**Information supplied**
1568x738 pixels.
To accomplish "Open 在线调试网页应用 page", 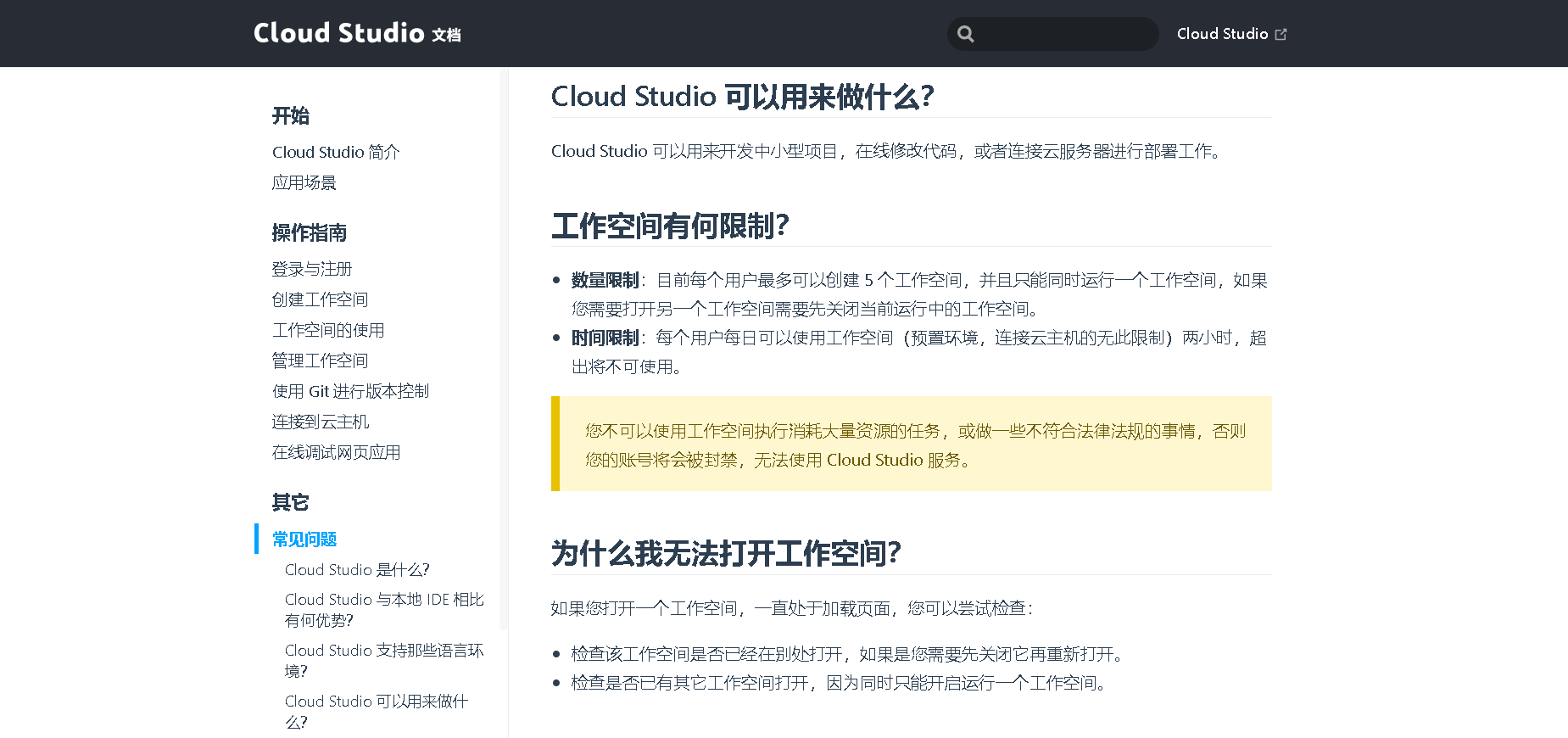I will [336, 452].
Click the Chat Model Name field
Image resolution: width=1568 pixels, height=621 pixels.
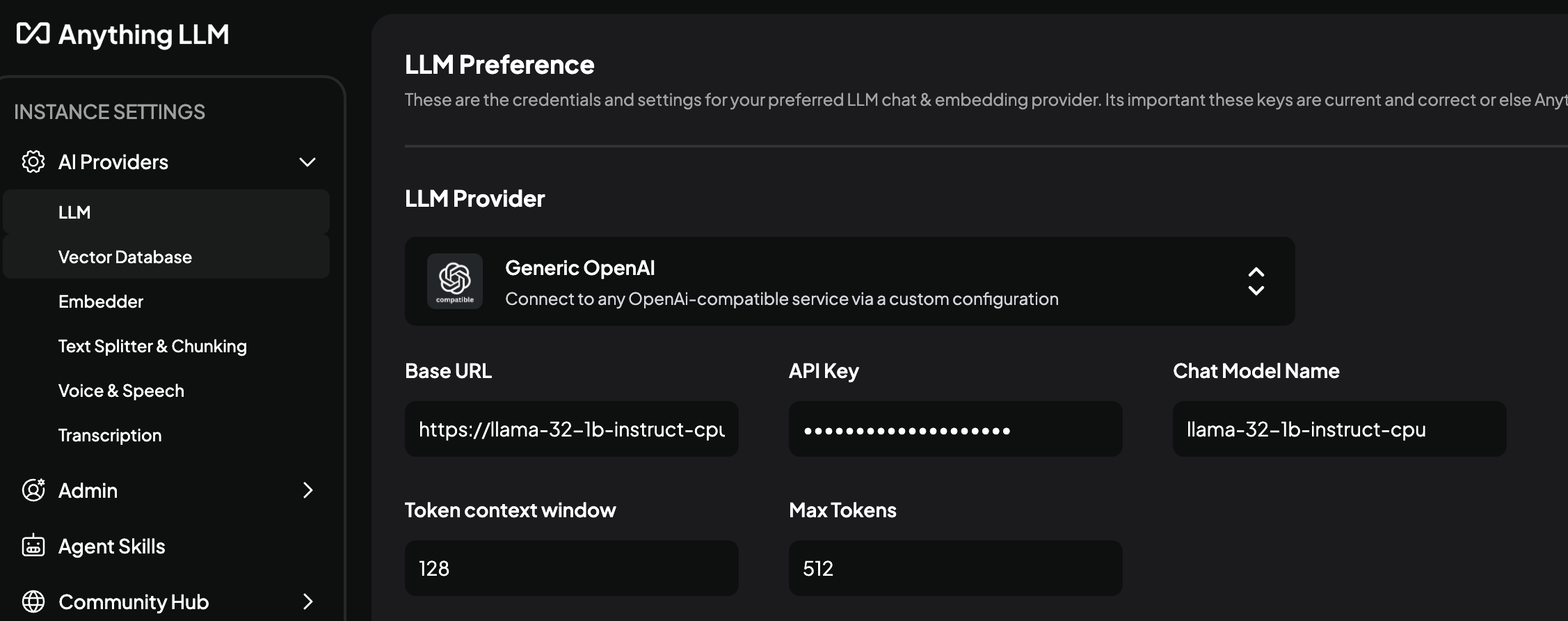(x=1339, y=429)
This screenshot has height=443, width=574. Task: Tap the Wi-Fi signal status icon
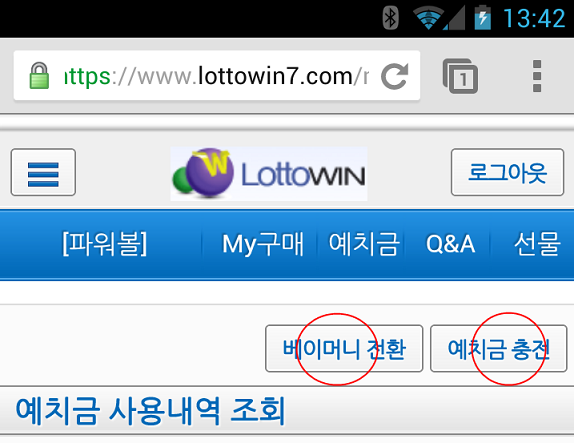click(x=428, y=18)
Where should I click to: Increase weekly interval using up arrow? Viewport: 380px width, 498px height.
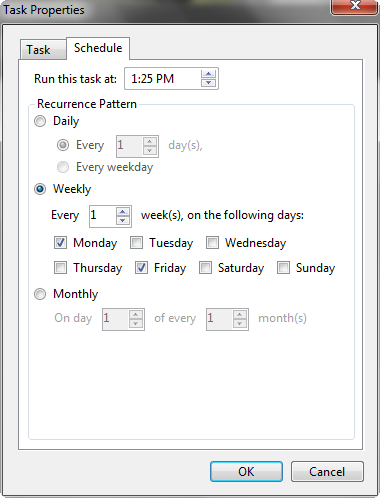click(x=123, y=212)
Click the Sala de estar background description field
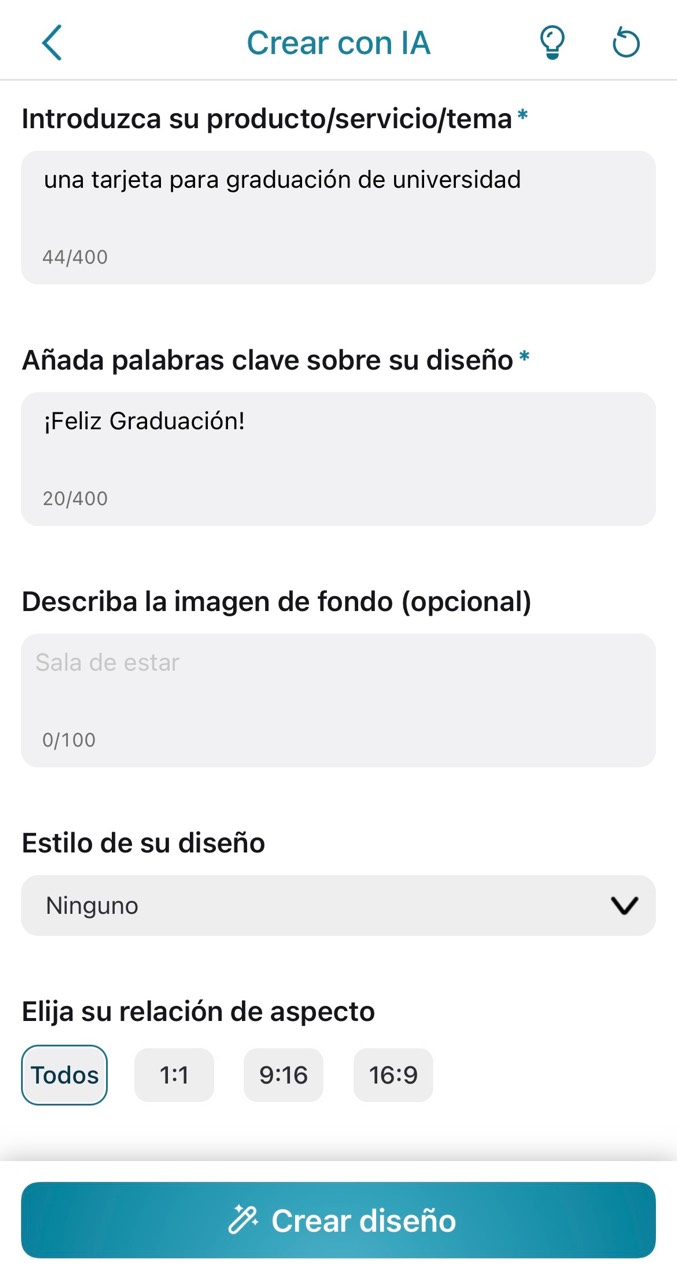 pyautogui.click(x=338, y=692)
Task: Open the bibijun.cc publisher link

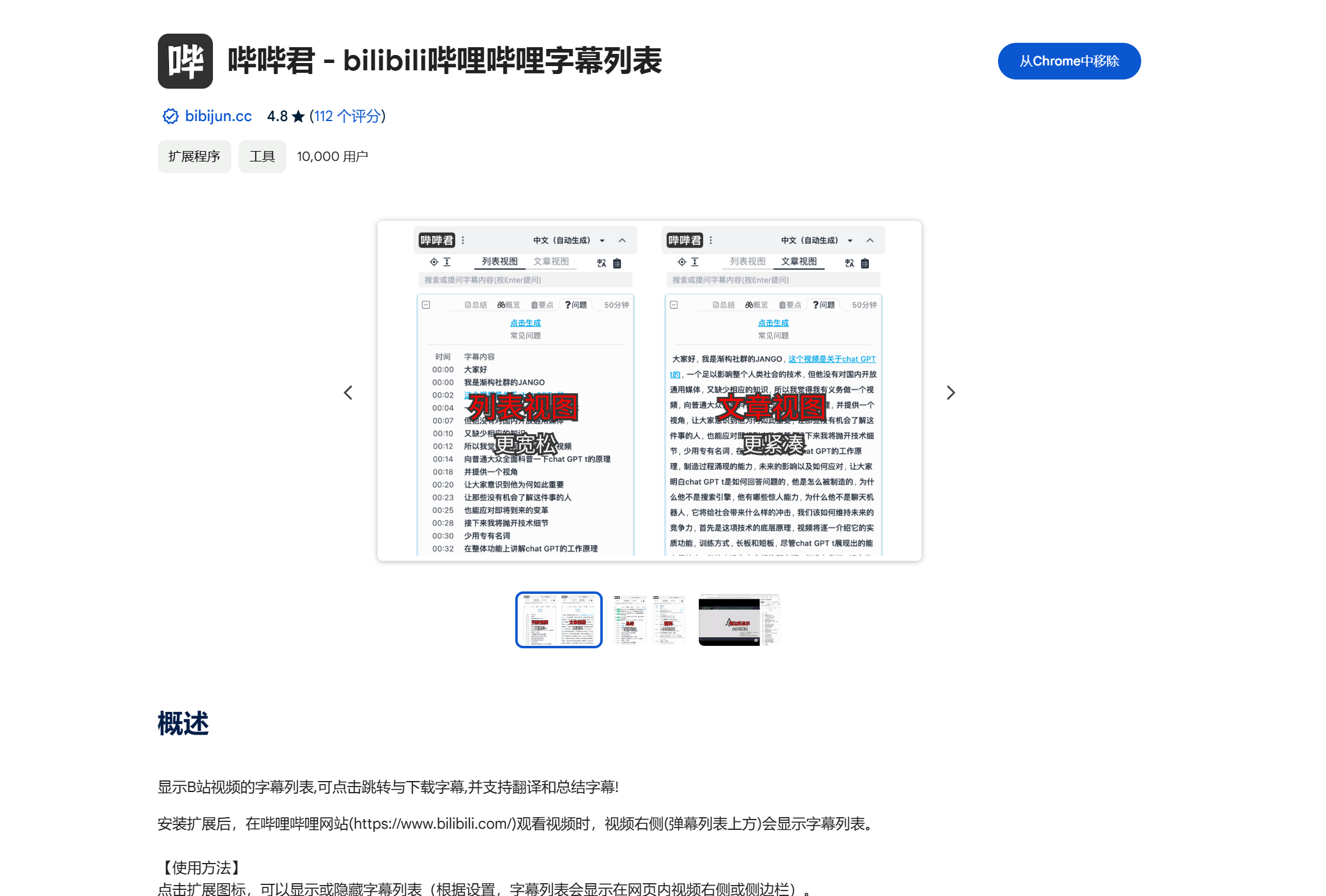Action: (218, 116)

**The task**
Swap "weekly" for "monthly" in the data from the line holding "Where should I" through the end of the data, inclusive, and write those lines out again with nothing else changed. Leave the pictures out.

**Solved problem**
Where should I click to: Increase monthly interval using up arrow? Viewport: 380px width, 498px height.
click(x=123, y=212)
Click the Sala de estar background description field
 pyautogui.click(x=338, y=692)
Task: Open the bibijun.cc publisher link

Action: (218, 116)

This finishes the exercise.